O ano era 1993 e Chris Carter teve uma grande idéia. Homenagear todas as séries e filmes de terror que assistiu em sua adolescência criando um programa de TV chamado apenas de Arquivo X (The X-Files). A série fez tanto sucesso por aqui que foi responsável pela criação de programas especiais e revistas que nasceram apenas ancoradas em seus episódios. Também não podemos esquecer que a série foi uma das principais atrações da Rede Record, que naquela época mantinha ótimas séries em sua grade de programação (bons tempos que não voltam mais) e também lançou dois atores desconhecidos (David Duchovny e Gillian Anderson) ao estrelato.

Passei muito tempo de minha adolescência assistindo às intermináveis reprises da Rede Record, mas sempre tive um trauma. Nunca tinha assistido às duas últimas temporadas do programa. E não sei por que isso não aconteceu. Gosto muito do seriado, mas me lembro que tinha perdido um pouco do interesse pelo programa perto de seu final, embora ainda acompanhasse as notícias.
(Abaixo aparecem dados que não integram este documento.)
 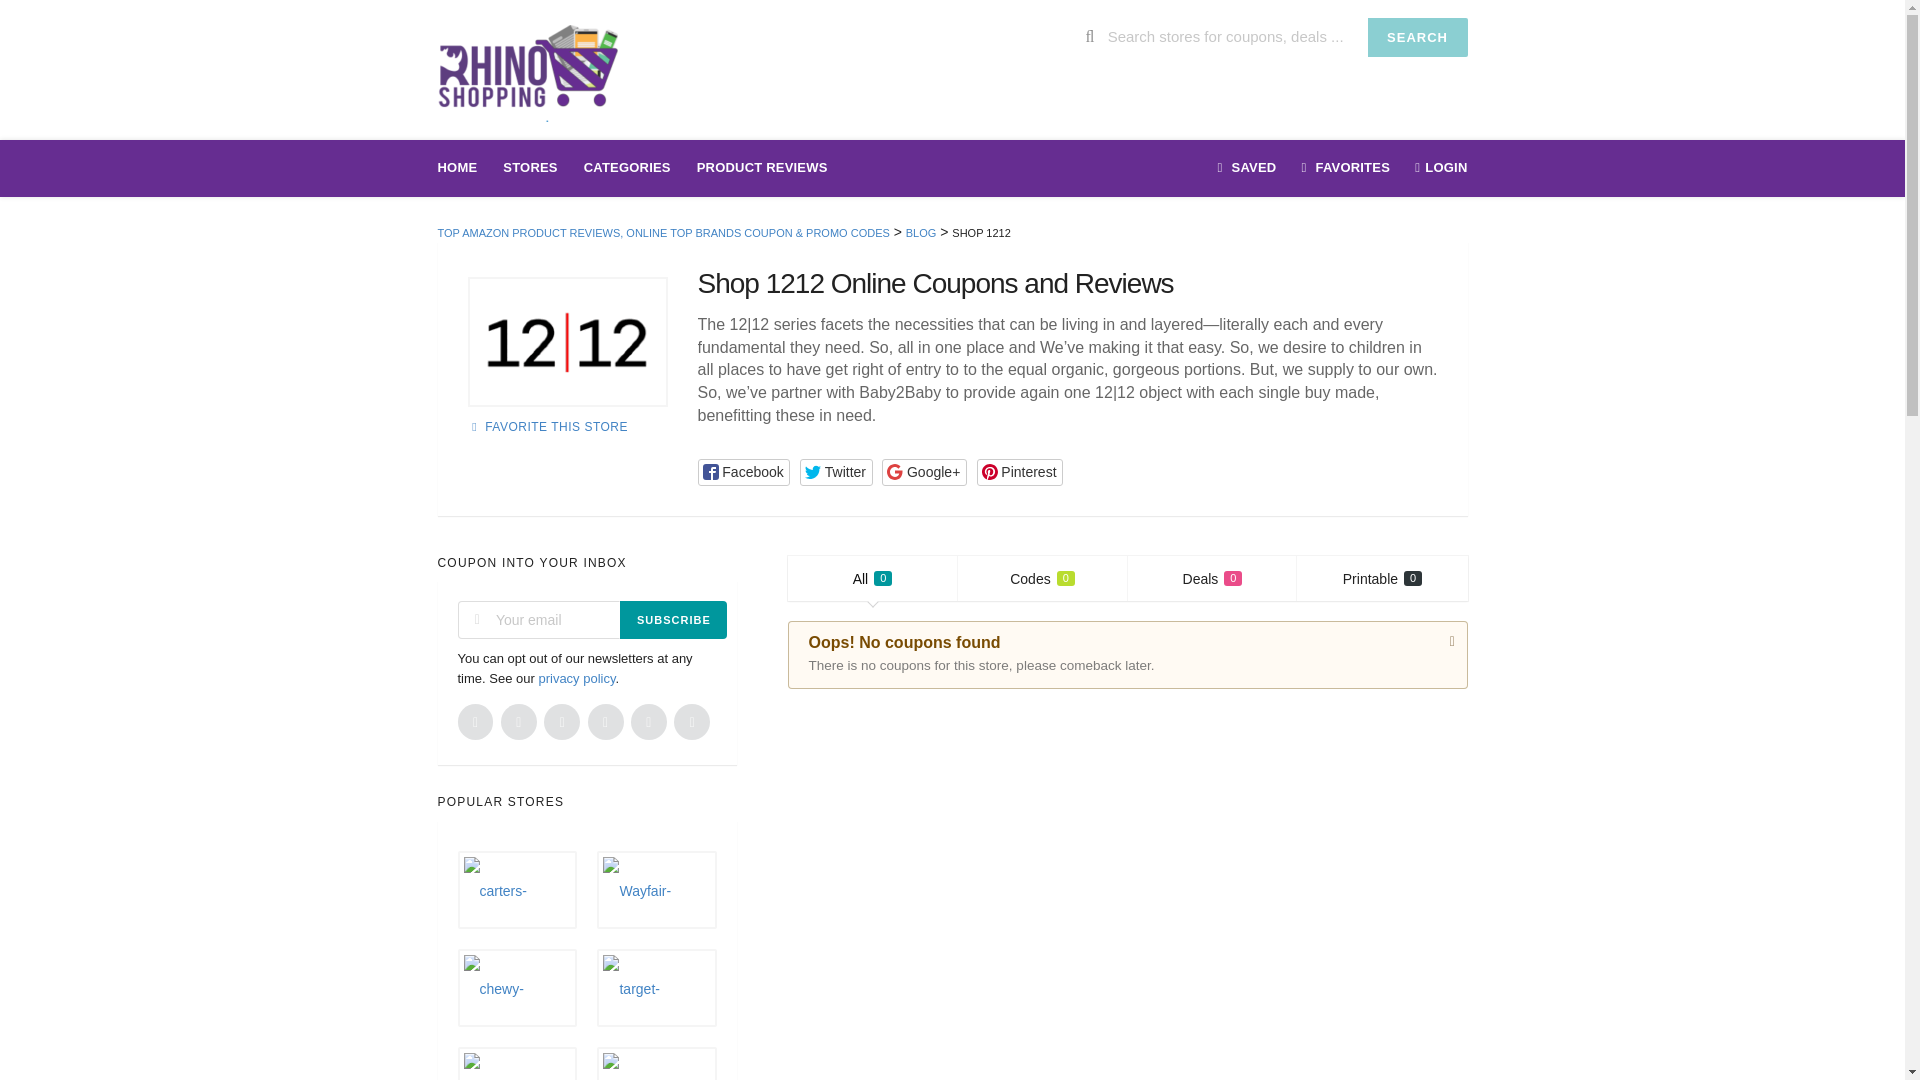 I want to click on SAVED, so click(x=1248, y=168).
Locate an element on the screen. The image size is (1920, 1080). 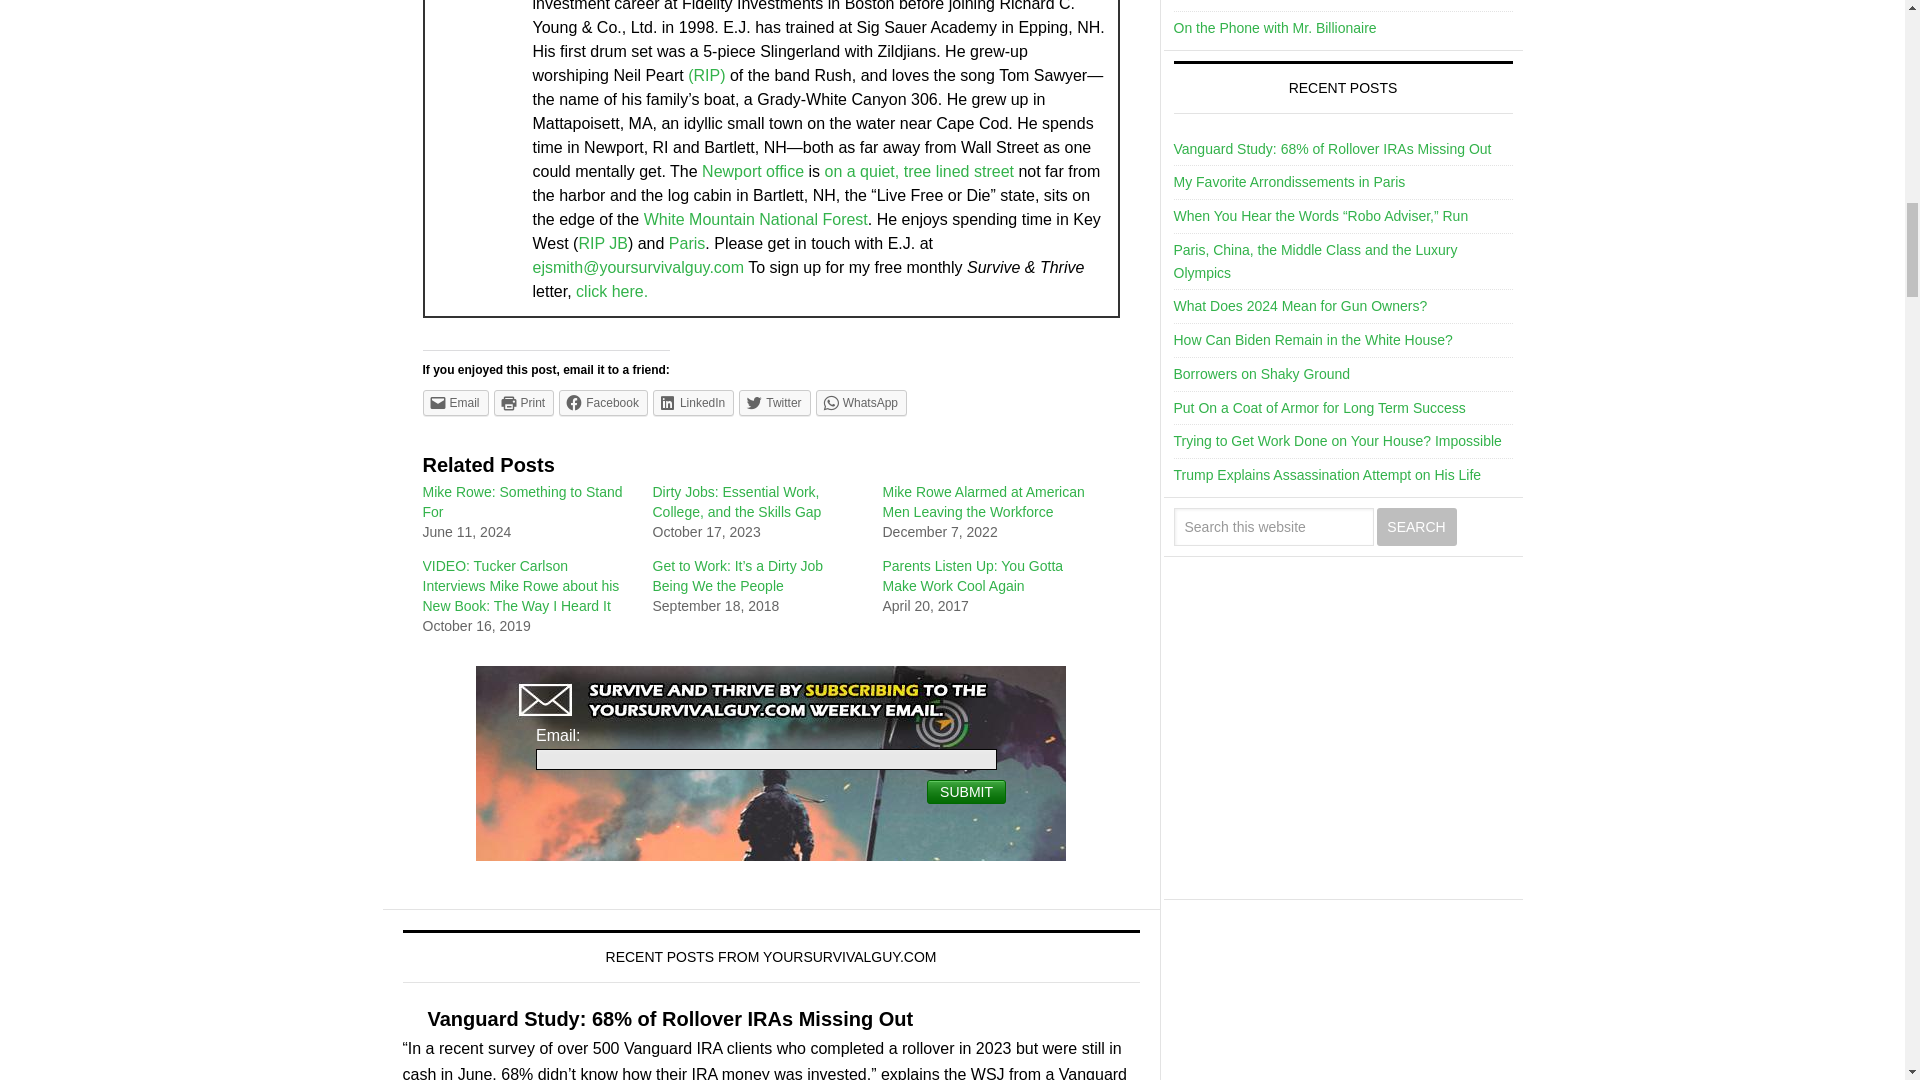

No começo do ano, um amigo me vendeu uma versão pirata (sim, sei que é errado) das cinco primeiras temporadas. Óbvio que assisti a tudo rapidinho, mas eu queria mais.

E esse desejo se concretizou algumas semanas atrás quando comprei as 9 temporadas da série em uma caixa super bacana que está em promoção no Submarino. Aqui faço uma pequena crítica dessa série tão importante em meu passado. Fox Mulder e Dana Scully são responsáveis pelos Arquivos X, uma divisão do FBI que investiga casos bizarros e que envolvam explicações que fogem do campo da ciência comum (alguém lembrou de Fringe?). As 5 primeiras temporadas são absolutamente perfeitas. Os atores desempenham bem seu papel, a história é absurdamente bem amarrada e o clima pesado cerca quase todos os episódios.

Tudo gira em torno da obsessão do agente Mulder em encontrar sua irmã que foi abduzida por alienígenas. De quebra, temos uma gigantesca conspiração que gira em torno de uma invasão alienígena que quer recolonizar a Terra usando um vírus nojento conhecido como Óleo Negro. Como na Quinta Temporada houve o perigo de cancelamento da série, então os produtores tentaram fechar a história e a tarefa de encerramento ficou para o longa metragem lançado em 1998. Até ai tudo bem, mas com a Sexta e Sétima temporada o pessoal da produção resolveu rasgar o manual e investir em episódios engraçadinhos e descontraídos. Talvez seja um reflexo do perigo de cancelamento e resolveram transformar o seriado em um programa família. Ou seja, tudo que era bom foi para o vinagre.

Depois dessa experiência é que me toquei o porquê de ter parado de assistir a série. Os únicos episódios bons dessas duas temporadas (e são apenas 5 episódios de 44) são justamente os que voltam à mitologia inicial e tentam amarrar as pontas da história original da conspiração alienígena. A Sétima temporada termina com o próprio agente Mulder sendo abduzido por alienígenas. Lembrando que nessa época David Duchovny estava de saco cheio da série e queria sair para fazer outras coisas (como o horrendo filme “Evolução”). O acordo foi que ele participaria de apenas 10 episódios da Oitava Temporada. Mas, isso é papo para outro post. Passado o trauma desses episódios, agora vou assistir à 8º e 9º temporadas. Os críticos na época falaram muito bem desses episódios. Aguardem novas resenhas sobre essa parte da série.